An easy and proven way to build good habits and break bad ones.
In this month’s B+G Book Club, David Carter, Account Director, reviews “Atomic Habits” by James Clear.
When a promising baseball career was ended in high school due to an unfortunate head injury, James Clear did all he could to get his studies and sporting career back on track. Faced with a challenge, he started to make some small changes that compound into huge results if you stick with them – the practicing of atomic habits.
What did I think
Be more productive at work. Keep the house tidier. Get back to regular exercise. Be able to run a 10k. Eat healthier. Drink less alcohol. These are not lyrics from a Baz Luhrmann song. These were goals I had at the beginning of the year. And it’s March now, and I’m not really hitting any of them. I can’t be the only one who struggles with these things. Usually, I’ve got things in hand. But the lockdown and the pandemic has really put an end to a lot of my good habits. Throw in a new baby that arrived at the end of last year and I have the perfect cocktail of excuses to not work towards these goals.

> **Input data**
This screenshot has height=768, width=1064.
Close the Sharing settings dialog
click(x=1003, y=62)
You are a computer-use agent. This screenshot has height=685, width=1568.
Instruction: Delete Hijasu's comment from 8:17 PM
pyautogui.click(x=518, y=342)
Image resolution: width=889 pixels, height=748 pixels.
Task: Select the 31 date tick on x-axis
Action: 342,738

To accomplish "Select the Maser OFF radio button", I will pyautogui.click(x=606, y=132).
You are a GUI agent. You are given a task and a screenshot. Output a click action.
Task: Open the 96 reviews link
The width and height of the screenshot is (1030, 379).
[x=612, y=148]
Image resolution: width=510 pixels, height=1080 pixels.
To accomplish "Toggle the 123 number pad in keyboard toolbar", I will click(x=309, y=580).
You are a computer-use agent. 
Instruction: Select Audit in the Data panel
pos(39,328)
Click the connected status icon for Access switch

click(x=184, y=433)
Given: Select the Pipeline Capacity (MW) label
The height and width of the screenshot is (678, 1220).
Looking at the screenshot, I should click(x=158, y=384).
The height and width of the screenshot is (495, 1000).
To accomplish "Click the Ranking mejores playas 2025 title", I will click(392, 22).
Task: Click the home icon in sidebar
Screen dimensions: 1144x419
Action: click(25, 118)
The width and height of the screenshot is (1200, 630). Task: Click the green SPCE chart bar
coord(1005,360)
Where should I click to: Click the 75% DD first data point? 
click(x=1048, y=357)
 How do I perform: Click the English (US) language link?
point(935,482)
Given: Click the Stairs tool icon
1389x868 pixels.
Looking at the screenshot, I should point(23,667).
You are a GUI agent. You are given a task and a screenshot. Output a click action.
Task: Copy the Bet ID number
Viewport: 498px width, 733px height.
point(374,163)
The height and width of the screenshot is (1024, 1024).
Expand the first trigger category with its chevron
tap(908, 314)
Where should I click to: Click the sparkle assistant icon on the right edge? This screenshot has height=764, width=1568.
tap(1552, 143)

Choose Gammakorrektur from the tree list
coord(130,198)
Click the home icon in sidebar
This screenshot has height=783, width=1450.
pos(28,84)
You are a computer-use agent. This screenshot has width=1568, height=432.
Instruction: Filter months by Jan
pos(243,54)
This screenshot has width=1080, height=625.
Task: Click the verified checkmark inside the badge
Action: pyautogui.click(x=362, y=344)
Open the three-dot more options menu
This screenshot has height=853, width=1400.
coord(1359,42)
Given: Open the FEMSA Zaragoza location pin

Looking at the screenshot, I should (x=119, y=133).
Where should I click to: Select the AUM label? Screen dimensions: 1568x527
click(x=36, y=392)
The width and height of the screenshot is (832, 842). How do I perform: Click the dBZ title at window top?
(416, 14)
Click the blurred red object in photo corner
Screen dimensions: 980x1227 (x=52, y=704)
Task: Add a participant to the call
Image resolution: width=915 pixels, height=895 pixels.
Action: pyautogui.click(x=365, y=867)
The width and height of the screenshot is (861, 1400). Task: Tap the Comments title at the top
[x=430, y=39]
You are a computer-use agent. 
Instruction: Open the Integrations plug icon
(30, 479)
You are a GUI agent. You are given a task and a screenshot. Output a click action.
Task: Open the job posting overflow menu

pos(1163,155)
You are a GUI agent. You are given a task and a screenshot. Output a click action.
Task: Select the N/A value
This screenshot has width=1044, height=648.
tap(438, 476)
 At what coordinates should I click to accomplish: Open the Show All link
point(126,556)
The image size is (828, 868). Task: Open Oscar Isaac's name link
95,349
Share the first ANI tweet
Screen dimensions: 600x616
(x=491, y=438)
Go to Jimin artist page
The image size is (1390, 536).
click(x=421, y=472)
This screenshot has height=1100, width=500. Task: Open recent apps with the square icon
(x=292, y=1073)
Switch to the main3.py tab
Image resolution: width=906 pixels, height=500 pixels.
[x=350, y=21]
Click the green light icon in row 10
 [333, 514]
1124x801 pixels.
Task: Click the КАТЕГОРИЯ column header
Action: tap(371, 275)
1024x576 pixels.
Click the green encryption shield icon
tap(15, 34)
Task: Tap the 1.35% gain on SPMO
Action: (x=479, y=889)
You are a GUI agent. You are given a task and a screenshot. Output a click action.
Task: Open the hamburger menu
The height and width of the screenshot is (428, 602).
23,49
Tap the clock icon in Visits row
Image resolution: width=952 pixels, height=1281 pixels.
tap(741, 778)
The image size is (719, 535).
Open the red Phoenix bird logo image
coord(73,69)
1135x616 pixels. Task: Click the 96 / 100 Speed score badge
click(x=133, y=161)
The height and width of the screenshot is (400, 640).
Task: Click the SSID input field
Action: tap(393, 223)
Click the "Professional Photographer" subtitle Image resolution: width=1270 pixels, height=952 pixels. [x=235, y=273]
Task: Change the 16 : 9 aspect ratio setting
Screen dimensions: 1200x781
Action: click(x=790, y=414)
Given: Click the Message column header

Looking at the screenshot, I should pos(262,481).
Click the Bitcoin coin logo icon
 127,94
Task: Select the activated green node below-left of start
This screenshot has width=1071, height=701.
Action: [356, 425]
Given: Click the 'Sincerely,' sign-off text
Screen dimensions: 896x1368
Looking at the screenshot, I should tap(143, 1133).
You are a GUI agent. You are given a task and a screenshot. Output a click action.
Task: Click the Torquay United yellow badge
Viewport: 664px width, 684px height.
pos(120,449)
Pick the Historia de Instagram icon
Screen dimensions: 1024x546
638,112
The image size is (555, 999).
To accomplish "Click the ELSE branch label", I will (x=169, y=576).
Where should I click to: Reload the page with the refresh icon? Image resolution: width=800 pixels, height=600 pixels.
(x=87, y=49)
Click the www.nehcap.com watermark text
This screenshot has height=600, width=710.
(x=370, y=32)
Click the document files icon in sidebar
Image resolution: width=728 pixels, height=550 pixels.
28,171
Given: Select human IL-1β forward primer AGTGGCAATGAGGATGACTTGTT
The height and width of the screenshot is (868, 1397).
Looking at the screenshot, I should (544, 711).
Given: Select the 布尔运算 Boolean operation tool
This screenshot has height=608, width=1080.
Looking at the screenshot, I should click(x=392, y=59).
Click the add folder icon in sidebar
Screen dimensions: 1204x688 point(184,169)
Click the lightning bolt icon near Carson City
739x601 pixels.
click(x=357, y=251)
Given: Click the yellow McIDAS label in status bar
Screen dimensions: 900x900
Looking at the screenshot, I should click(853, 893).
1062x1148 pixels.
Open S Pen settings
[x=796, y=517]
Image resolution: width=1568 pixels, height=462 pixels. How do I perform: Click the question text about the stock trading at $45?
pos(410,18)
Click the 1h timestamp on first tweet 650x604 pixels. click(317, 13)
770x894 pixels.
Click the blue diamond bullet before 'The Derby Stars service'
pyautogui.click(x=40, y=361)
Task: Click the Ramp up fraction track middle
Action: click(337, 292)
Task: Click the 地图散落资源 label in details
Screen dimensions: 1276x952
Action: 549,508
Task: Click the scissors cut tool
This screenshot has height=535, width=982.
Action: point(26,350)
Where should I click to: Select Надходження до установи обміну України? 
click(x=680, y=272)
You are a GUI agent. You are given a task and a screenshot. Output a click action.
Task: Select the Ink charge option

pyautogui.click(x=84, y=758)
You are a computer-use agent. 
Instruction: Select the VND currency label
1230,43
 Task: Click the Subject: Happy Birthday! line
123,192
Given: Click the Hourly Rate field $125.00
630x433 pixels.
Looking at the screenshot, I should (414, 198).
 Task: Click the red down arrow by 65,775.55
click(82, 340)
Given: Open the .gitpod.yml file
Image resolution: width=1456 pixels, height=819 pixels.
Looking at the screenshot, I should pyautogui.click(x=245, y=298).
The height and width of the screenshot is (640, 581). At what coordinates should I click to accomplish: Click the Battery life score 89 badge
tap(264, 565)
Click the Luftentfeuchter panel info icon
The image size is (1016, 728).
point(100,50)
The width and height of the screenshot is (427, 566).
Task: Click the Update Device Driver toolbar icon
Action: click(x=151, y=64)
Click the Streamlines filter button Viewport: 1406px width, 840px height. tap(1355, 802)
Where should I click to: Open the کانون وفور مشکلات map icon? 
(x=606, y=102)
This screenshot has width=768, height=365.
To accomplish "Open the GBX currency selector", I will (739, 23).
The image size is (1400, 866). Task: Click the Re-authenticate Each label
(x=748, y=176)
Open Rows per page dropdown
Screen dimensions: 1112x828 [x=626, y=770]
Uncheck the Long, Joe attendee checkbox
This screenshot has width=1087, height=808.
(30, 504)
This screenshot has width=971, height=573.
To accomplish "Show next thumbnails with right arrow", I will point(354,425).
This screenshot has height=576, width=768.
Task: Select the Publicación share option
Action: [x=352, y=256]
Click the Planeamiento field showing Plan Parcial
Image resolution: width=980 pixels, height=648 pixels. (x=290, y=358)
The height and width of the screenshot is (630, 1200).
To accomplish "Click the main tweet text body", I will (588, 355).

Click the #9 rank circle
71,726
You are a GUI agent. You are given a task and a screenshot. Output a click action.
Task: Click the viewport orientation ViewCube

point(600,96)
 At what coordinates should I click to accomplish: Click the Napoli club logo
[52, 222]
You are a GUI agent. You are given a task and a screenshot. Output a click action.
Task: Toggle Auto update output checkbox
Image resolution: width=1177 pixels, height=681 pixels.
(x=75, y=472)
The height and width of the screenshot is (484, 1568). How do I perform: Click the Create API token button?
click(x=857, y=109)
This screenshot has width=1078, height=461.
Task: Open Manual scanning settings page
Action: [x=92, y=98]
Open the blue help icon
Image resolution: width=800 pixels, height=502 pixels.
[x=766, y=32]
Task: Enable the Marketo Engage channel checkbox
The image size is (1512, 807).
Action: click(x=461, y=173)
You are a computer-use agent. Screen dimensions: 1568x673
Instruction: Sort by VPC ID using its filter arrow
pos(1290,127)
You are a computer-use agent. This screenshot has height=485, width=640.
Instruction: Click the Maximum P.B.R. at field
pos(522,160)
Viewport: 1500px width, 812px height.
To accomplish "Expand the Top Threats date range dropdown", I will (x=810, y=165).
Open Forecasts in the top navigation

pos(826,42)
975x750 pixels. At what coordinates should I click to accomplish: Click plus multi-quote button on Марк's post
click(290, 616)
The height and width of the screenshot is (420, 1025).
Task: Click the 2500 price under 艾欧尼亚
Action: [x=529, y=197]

> **Exercises**
**1)** List the goals the reviewer had at the beginning of the year, according to the book review.
**2)** In the book review, what ended James Clear's promising baseball career in high school?
None of the lines are needed here.

> **Results for each task**
**1)**
- Be more productive at work
- Keep the house tidier
- Get back to regular exercise
- Be able to run a 10k
- Eat healthier
- Drink less alcohol

**2)** An unfortunate head injury.